#### Work instructions:
Reproduce word for word the lines between those holding "Given: Click the question mark help icon" and "Viewport: 1400px width, 861px height.", inclusive, and nothing else from the data below.

Start of Input data

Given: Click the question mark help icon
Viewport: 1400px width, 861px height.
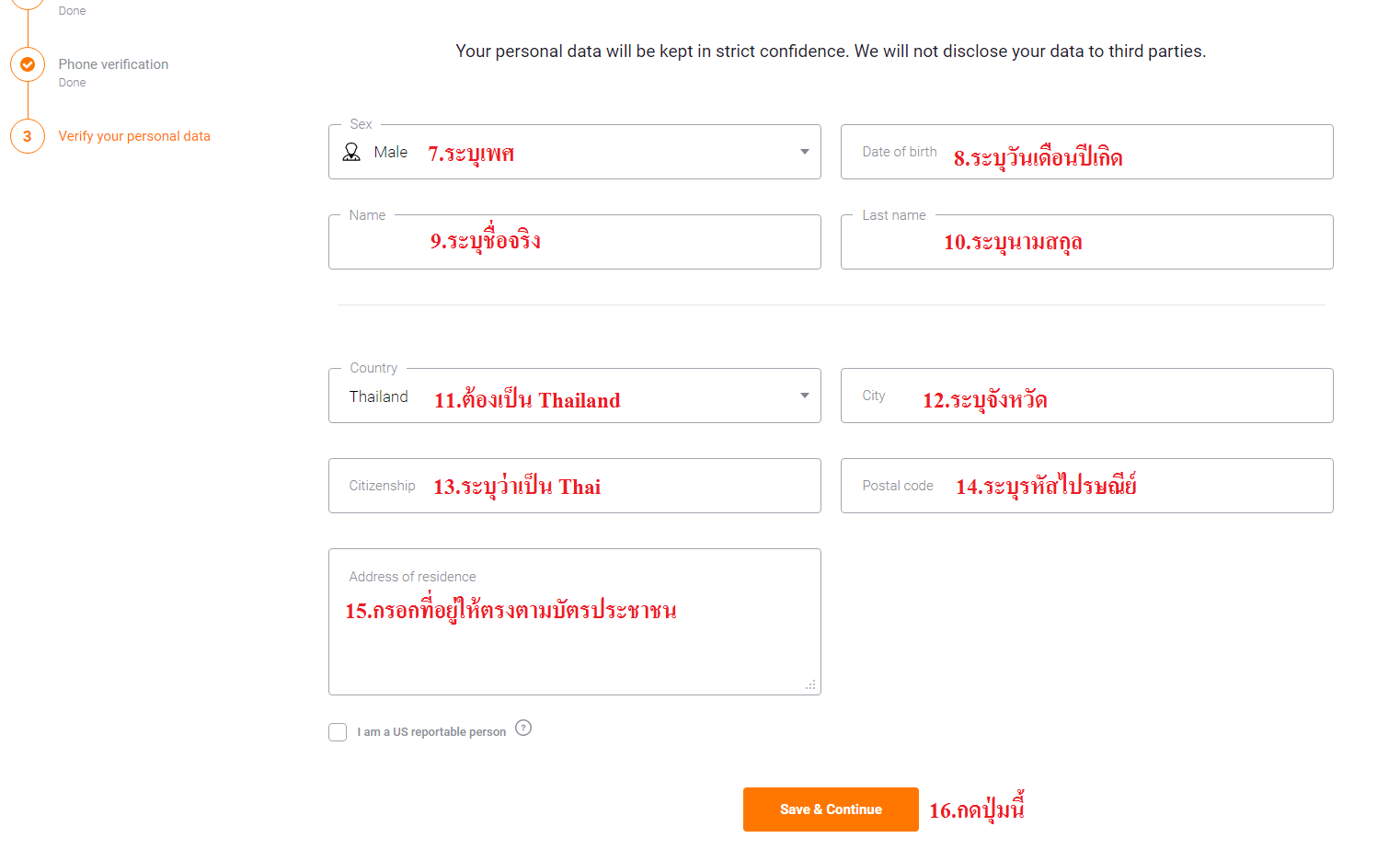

End of Input data
Start of Input data

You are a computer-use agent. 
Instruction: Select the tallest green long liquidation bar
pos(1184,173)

End of Input data

#### Task response:
Given: Click the question mark help icon
Viewport: 1400px width, 861px height.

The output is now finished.